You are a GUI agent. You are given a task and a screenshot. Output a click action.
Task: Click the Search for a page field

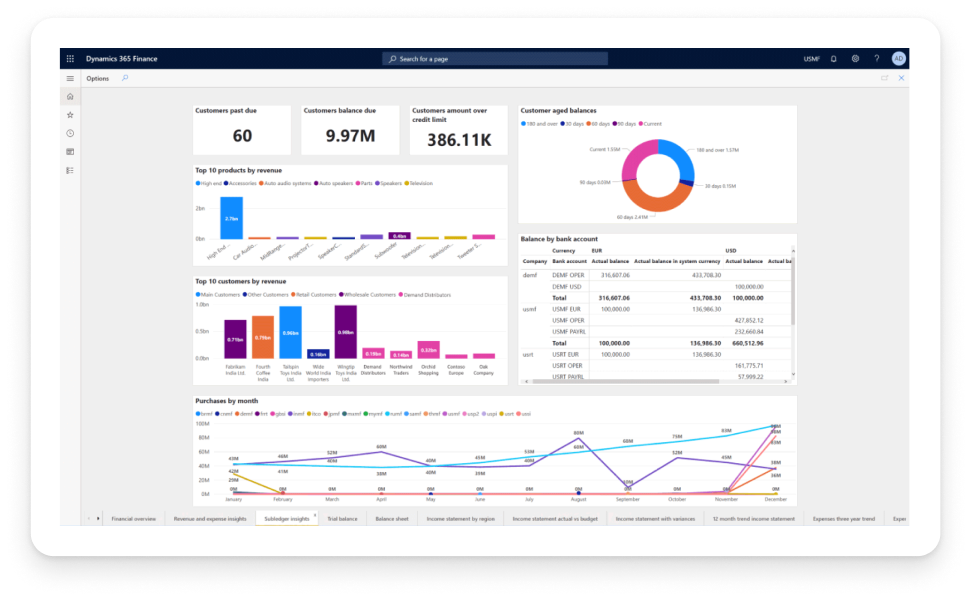(495, 59)
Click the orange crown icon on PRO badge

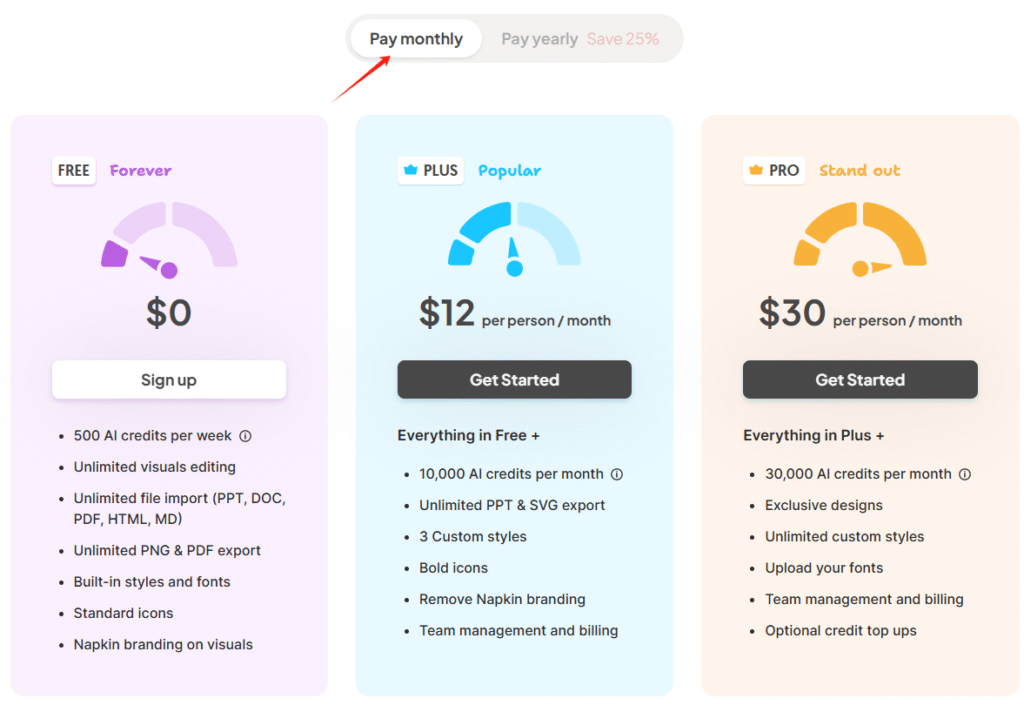coord(755,170)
= = =
Convert the items above into a numbered list with one line per entry, skipping blank lines and omitting the pictures.

1. You are a GUI agent. You are given a task and a screenshot. Output a click action.
2. Task: Click the Search for a page field
3. (495, 59)
4. Click the orange crown icon on PRO badge
5. coord(755,170)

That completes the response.